[Items from a dataset]
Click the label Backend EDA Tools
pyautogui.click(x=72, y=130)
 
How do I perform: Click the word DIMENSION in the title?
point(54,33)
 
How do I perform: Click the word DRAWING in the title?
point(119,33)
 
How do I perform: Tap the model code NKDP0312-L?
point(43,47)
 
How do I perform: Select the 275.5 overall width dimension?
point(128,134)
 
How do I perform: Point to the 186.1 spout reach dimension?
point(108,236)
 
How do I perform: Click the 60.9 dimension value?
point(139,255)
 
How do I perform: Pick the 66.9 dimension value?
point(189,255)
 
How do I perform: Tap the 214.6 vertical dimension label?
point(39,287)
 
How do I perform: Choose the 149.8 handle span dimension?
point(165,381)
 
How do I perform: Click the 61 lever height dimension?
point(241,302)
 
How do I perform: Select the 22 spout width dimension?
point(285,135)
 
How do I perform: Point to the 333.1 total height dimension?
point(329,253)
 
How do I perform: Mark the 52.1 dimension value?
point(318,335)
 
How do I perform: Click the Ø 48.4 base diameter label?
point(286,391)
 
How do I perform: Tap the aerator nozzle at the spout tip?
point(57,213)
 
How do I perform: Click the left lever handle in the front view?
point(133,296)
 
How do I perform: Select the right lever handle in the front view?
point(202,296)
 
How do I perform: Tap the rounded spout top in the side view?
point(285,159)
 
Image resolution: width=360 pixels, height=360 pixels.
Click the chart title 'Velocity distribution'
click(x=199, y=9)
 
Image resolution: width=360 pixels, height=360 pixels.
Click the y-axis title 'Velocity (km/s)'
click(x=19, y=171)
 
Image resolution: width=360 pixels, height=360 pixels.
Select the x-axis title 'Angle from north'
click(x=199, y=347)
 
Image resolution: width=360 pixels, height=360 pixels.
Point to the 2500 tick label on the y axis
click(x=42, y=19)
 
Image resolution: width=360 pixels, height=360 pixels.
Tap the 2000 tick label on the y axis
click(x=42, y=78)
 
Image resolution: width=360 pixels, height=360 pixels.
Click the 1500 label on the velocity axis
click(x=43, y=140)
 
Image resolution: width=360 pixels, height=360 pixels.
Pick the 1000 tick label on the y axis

[TASK] Collect every line of the records above that contains the word "Select" and list those lines.

[TASK ANSWER]
How do I perform: Select the 275.5 overall width dimension?
How do I perform: Select the 22 spout width dimension?
How do I perform: Select the right lever handle in the front view?
Select the x-axis title 'Angle from north'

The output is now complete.